Auszug:
________
Julia Laurion: „Innovation und Null-Fehler-Kultur geht nicht zusammen“

Von Julia Hägele

Julia Laurion verantwortet Leadership Development bei Sky.

Beim Medienkonzern Sky kümmert sich Julia Laurion um die Entwicklung einer modernen Führung. Im Interview klärt sie, welcher Führungsstil überkommen ist, wie man es besser macht und was in der Initiative Sky Labs passiert.

Frau Laurion, wie würden Sie eine gute, zeitgemäße Führung beschreiben?

Julia Laurion: Eine zeitgemäße Führung zielt schon lange nicht mehr auf eine Kontrolle der Arbeitnehmer:innen ab. Früher hat der Chef eine Ansage gemacht, die nicht hinterfragt werden durfte. Das gilt heute als antiquiert. Gutes Führungsverhalten sollte vielmehr auf Vertrauen basieren und Mitarbeiter:innen befähigen, die gesetzten Ziele zu erreichen. Unsere Erfahrung zeigt, dass ein Team auch ohne reine Präsenzkultur hervorragend zusammenarbeiten kann.
________
Aufgabe A:
Beantworten Sie zum Interview über moderne Führung bei Sky:
(i) Welchen Bereich verantwortet Julia Laurion bei Sky?
(ii) Wie heißt die Initiative, nach der im Interview gefragt wird?
(iii) Worauf sollte gutes Führungsverhalten laut Laurion basieren?
Aufgabe B: Schreiben Sie das Interview über moderne Führung bei Sky im Anschluss an seinen letzten Satz weiter.
________
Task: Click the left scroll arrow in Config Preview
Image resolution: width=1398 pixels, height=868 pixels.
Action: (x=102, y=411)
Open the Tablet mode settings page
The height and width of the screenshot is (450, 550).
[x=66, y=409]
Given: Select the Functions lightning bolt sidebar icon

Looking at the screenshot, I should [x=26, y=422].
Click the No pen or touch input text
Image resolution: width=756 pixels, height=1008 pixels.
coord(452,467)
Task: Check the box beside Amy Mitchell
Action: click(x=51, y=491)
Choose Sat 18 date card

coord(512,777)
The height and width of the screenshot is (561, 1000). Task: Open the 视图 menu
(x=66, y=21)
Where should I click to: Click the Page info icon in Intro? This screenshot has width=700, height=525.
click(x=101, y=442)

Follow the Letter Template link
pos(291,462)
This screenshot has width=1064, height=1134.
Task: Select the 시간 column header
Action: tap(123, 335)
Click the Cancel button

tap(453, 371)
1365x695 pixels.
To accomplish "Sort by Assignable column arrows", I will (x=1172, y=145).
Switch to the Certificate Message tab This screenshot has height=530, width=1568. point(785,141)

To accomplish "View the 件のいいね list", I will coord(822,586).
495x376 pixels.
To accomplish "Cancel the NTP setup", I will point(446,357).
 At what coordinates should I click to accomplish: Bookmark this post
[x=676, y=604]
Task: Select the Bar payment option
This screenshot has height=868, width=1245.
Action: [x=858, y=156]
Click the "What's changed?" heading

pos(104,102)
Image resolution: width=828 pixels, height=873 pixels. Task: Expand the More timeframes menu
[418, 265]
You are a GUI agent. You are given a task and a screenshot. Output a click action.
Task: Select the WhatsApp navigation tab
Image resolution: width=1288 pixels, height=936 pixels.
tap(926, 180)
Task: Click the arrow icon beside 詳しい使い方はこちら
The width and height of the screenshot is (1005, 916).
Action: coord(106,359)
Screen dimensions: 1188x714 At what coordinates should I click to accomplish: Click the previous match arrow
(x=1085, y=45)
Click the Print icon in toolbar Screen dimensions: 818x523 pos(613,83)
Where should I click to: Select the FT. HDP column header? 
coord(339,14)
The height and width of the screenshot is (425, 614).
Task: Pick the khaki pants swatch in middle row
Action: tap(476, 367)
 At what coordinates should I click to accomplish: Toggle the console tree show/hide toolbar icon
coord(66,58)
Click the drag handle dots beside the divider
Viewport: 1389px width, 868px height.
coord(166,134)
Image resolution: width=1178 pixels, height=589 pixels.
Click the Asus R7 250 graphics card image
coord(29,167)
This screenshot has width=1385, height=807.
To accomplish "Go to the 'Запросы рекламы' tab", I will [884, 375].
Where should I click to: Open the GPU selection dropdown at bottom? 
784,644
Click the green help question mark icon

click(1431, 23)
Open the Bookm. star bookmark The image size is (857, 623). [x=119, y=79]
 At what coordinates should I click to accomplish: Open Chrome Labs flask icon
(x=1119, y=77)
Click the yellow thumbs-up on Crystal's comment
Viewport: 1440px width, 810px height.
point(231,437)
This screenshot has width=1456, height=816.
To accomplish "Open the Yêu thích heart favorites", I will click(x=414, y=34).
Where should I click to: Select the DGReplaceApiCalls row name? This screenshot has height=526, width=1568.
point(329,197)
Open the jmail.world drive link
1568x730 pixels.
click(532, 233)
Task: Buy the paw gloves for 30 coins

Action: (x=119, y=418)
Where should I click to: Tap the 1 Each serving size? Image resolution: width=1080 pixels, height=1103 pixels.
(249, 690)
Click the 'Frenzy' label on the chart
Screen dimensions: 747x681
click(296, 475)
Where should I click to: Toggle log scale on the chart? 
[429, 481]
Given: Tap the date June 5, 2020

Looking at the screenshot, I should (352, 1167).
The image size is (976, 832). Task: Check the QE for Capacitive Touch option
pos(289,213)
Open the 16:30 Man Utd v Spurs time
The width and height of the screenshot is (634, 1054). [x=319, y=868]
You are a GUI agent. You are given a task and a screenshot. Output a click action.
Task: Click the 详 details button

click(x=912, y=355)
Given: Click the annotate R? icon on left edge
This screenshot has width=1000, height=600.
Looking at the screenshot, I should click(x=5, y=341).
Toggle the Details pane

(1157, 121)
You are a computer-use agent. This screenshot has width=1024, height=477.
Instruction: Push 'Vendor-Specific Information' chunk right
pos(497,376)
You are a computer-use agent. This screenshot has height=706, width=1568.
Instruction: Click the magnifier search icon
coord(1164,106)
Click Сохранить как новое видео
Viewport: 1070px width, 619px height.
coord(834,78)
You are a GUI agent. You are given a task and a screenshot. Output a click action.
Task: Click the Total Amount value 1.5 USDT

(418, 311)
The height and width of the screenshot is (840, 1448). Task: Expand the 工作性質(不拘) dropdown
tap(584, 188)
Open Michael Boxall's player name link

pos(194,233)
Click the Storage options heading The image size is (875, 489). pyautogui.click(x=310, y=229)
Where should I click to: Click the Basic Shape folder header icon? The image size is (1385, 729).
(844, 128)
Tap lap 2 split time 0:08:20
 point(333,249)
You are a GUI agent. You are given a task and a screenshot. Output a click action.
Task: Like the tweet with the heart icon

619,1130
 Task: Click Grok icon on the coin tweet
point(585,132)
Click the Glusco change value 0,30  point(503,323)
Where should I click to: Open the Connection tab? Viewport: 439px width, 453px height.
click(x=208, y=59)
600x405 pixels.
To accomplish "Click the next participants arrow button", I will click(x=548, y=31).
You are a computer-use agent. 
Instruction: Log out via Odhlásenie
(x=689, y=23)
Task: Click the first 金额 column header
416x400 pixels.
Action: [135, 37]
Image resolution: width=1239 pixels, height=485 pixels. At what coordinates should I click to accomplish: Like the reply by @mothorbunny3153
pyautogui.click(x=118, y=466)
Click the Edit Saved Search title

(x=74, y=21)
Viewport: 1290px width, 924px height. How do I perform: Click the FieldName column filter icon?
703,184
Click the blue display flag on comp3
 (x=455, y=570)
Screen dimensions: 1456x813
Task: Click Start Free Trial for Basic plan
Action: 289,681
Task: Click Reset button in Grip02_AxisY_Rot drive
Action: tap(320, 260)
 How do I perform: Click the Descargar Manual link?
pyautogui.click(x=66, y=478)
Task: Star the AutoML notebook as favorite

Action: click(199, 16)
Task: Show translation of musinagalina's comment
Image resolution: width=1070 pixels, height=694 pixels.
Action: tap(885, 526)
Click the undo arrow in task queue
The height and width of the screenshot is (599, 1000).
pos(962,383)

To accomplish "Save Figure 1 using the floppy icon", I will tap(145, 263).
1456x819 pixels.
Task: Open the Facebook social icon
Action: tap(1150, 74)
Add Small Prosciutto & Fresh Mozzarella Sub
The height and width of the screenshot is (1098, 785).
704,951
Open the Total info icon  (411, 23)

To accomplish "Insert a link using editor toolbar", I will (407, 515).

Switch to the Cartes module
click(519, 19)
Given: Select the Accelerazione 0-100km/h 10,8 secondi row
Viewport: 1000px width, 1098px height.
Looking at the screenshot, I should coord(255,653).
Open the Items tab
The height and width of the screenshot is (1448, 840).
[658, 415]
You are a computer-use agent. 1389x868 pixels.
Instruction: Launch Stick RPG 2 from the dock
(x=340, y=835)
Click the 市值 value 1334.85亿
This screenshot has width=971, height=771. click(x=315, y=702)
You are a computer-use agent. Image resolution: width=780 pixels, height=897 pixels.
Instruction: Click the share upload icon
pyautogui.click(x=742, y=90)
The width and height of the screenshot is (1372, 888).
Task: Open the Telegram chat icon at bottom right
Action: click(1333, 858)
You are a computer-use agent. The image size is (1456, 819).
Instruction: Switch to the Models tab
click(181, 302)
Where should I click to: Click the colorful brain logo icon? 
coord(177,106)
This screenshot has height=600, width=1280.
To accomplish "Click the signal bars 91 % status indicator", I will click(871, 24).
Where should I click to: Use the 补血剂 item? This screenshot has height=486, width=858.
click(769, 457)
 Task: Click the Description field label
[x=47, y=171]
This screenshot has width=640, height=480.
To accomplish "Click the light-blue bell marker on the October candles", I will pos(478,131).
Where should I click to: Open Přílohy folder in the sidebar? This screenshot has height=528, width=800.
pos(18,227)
________
Antwortfeld A:
(i) Leadership Development
(ii) Sky Labs
(iii) Auf Vertrauen

Antwortfeld B:
Welche Auswirkungen hat die Pandemie auf die Führungskultur?

Laurion: Ich glaube, dass unsere Pandemie-Situation ein Katalysator für dieses Führungsverständnis sein kann und alte, verkrustete Führung aufbrechen kann. Das Homeoffice lässt sich zum einen sowieso nicht klassisch kontrollieren, zum anderen sehen wir unsere Kolleg:innen nicht mehr nur in ihrer Rolle, sondern als Menschen, die vielleicht Kinder im Hintergrund herumspringen haben. Für Sky steht fest: Hybrides Arbeiten ist das Zukunftsmodell, das das Beste beider Welten vereint.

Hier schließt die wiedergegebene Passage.